▶ [Your objective]: The following data has a line with "For every named" and a line with "Química I (899, 972)". Write out exactly those lines and all the lines between them.

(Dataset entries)
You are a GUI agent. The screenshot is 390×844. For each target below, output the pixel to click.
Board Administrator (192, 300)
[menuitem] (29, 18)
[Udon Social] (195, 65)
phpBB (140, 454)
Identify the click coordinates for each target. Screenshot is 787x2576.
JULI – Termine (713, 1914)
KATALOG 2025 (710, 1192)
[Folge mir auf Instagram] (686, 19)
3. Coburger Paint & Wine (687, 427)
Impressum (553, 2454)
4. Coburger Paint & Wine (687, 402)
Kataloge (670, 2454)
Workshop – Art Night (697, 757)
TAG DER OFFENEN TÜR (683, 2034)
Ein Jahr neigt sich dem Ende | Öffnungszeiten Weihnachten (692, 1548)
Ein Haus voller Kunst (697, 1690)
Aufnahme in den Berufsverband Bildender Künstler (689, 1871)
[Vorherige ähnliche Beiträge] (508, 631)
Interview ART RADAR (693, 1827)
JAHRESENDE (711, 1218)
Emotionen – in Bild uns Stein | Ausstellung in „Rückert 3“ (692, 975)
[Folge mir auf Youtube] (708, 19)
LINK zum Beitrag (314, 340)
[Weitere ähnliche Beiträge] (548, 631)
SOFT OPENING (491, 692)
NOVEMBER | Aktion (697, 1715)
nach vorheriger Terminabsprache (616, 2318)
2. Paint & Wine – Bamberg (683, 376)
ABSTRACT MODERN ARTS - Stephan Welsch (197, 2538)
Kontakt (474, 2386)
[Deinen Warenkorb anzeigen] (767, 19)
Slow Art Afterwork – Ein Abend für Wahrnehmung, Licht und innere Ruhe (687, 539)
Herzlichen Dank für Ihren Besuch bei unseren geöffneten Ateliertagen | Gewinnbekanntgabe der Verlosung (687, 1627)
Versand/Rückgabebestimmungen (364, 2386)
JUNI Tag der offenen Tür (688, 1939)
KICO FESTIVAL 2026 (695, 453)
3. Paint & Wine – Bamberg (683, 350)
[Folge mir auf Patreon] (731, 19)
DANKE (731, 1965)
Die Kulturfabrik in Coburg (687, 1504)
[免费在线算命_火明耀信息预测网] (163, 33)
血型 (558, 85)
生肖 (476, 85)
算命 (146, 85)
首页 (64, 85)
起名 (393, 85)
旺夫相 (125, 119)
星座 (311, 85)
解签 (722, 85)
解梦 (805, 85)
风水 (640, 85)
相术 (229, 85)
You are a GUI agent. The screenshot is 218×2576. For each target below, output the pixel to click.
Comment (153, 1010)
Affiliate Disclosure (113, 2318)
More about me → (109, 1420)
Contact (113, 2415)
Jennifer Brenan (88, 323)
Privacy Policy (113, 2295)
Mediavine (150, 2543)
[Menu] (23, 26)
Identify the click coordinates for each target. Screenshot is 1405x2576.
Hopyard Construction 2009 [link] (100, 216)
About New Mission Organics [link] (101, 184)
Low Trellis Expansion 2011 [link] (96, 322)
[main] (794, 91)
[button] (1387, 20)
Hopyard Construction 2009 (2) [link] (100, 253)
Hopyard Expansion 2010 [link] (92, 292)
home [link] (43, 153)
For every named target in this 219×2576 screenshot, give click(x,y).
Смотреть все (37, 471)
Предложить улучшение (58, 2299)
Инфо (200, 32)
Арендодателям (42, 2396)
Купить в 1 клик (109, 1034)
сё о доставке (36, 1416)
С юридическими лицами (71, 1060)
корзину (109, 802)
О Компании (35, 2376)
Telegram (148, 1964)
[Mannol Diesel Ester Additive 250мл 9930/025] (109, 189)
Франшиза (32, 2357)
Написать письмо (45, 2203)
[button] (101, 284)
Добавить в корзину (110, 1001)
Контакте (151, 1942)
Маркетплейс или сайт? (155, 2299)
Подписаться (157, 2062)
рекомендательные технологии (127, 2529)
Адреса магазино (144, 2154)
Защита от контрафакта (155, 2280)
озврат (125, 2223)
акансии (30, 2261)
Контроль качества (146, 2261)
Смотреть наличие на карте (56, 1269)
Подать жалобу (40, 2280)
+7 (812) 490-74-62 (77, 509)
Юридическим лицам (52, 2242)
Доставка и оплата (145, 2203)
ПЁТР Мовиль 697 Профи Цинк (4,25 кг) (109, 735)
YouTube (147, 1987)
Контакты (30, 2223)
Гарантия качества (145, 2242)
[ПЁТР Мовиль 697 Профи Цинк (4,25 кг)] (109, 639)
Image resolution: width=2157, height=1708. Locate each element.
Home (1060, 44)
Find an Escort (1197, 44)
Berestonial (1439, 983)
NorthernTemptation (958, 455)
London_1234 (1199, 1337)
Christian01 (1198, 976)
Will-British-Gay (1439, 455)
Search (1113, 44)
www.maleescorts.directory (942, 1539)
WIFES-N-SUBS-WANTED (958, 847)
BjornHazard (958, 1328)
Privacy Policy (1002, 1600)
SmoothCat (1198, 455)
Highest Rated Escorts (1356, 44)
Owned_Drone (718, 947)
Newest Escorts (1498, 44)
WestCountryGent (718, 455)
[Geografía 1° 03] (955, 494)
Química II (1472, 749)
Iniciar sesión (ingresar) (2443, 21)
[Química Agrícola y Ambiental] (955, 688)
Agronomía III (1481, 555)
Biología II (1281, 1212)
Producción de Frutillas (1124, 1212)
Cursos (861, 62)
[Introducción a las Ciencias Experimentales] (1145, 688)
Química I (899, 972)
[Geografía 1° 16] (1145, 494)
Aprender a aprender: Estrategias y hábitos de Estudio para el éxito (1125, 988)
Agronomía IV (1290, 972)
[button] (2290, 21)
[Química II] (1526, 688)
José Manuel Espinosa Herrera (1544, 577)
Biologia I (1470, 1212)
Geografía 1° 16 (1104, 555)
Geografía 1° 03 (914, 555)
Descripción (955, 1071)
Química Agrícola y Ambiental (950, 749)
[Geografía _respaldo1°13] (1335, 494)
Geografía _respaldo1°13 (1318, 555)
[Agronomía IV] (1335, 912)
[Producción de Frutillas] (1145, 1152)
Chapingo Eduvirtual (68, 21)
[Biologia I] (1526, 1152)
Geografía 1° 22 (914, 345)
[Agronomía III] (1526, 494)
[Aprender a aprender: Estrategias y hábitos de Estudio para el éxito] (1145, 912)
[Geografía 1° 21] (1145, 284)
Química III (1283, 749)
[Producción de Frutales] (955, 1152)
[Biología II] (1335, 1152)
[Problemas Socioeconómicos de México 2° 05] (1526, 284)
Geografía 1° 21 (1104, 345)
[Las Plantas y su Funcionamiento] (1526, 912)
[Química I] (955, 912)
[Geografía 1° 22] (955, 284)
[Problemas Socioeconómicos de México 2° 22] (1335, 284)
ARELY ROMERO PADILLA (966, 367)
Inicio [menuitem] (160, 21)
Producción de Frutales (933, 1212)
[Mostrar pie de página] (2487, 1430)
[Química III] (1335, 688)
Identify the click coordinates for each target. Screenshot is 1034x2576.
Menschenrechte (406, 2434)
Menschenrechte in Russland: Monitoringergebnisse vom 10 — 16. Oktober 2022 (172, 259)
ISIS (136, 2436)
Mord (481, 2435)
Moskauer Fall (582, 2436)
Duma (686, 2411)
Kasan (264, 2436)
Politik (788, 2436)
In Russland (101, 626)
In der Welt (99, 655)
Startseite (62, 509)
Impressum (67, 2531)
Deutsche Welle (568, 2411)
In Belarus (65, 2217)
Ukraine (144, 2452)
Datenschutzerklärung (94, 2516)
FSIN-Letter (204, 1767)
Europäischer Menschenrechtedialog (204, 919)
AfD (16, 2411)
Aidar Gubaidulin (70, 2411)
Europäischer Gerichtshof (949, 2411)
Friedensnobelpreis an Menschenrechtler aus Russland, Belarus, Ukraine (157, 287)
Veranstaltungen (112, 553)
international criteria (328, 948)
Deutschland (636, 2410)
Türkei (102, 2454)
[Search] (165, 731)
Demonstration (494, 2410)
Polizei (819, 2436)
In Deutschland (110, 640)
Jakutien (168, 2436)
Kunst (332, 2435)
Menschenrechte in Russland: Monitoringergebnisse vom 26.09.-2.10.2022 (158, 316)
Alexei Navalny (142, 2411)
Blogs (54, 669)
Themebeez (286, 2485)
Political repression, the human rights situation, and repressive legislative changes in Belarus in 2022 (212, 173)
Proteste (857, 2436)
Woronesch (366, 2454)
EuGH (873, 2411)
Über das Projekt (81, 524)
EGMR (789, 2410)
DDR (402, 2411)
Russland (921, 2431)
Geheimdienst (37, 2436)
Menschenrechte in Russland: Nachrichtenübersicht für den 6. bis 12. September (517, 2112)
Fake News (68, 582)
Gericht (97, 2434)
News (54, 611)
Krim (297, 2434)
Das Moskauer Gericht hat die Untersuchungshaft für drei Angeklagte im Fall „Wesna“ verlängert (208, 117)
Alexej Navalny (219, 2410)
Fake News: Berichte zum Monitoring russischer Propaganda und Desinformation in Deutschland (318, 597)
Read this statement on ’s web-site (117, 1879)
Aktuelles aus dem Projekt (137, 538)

▶ [Response to this exercise]:
For every named target in this 219×2576 screenshot, give click(x,y).
Смотреть все (37, 471)
Предложить улучшение (58, 2299)
Инфо (200, 32)
Арендодателям (42, 2396)
Купить в 1 клик (109, 1034)
сё о доставке (36, 1416)
С юридическими лицами (71, 1060)
корзину (109, 802)
О Компании (35, 2376)
Telegram (148, 1964)
[Mannol Diesel Ester Additive 250мл 9930/025] (109, 189)
Франшиза (32, 2357)
Написать письмо (45, 2203)
[button] (101, 284)
Добавить в корзину (110, 1001)
Контакте (151, 1942)
Маркетплейс или сайт? (155, 2299)
Подписаться (157, 2062)
рекомендательные технологии (127, 2529)
Адреса магазино (144, 2154)
Защита от контрафакта (155, 2280)
озврат (125, 2223)
акансии (30, 2261)
Контроль качества (146, 2261)
Смотреть наличие на карте (56, 1269)
Подать жалобу (40, 2280)
+7 (812) 490-74-62 (77, 509)
Юридическим лицам (52, 2242)
Доставка и оплата (145, 2203)
ПЁТР Мовиль 697 Профи Цинк (4,25 кг) (109, 735)
YouTube (147, 1987)
Контакты (30, 2223)
Гарантия качества (145, 2242)
[ПЁТР Мовиль 697 Профи Цинк (4,25 кг)] (109, 639)
Image resolution: width=2157, height=1708. Locate each element.
Home (1060, 44)
Find an Escort (1197, 44)
Berestonial (1439, 983)
NorthernTemptation (958, 455)
London_1234 (1199, 1337)
Christian01 (1198, 976)
Will-British-Gay (1439, 455)
Search (1113, 44)
www.maleescorts.directory (942, 1539)
WIFES-N-SUBS-WANTED (958, 847)
BjornHazard (958, 1328)
Privacy Policy (1002, 1600)
SmoothCat (1198, 455)
Highest Rated Escorts (1356, 44)
Owned_Drone (718, 947)
Newest Escorts (1498, 44)
WestCountryGent (718, 455)
[Geografía 1° 03] (955, 494)
Química II (1472, 749)
Iniciar sesión (ingresar) (2443, 21)
[Química Agrícola y Ambiental] (955, 688)
Agronomía III (1481, 555)
Biología II (1281, 1212)
Producción de Frutillas (1124, 1212)
Cursos (861, 62)
[Introducción a las Ciencias Experimentales] (1145, 688)
Química I (899, 972)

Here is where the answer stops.